======== Recorded data ========
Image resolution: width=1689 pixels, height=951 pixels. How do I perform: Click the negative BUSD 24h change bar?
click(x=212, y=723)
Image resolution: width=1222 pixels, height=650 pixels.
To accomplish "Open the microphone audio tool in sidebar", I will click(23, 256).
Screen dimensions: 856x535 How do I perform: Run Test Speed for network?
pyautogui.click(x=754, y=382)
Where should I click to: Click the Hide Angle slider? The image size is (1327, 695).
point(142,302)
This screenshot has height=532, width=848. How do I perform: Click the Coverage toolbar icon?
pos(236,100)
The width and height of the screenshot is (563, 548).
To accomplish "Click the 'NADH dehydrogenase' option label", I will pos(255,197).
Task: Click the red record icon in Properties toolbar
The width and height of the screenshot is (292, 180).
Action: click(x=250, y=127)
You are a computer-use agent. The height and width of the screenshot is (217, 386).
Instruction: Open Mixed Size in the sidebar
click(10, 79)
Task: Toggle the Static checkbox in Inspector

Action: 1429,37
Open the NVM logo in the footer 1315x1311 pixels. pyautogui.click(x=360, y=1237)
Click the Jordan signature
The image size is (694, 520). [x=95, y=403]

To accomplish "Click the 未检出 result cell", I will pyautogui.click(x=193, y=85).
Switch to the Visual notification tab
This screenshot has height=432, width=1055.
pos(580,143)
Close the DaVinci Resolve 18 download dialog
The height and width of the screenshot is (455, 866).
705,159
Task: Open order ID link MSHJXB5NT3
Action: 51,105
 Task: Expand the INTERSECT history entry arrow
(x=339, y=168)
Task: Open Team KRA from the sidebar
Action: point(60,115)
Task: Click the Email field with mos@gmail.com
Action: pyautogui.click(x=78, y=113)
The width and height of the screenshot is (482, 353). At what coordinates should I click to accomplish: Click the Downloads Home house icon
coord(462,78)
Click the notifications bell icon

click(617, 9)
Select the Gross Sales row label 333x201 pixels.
========
## How to complete this task
Starting from the line holding "Task: Expand the", restate the remaining lines of the data word for word, including the last.

## Answer box
 Task: Expand the INTERSECT history entry arrow
(x=339, y=168)
Task: Open Team KRA from the sidebar
Action: point(60,115)
Task: Click the Email field with mos@gmail.com
Action: pyautogui.click(x=78, y=113)
The width and height of the screenshot is (482, 353). At what coordinates should I click to accomplish: Click the Downloads Home house icon
coord(462,78)
Click the notifications bell icon

click(617, 9)
Select the Gross Sales row label 333x201 pixels.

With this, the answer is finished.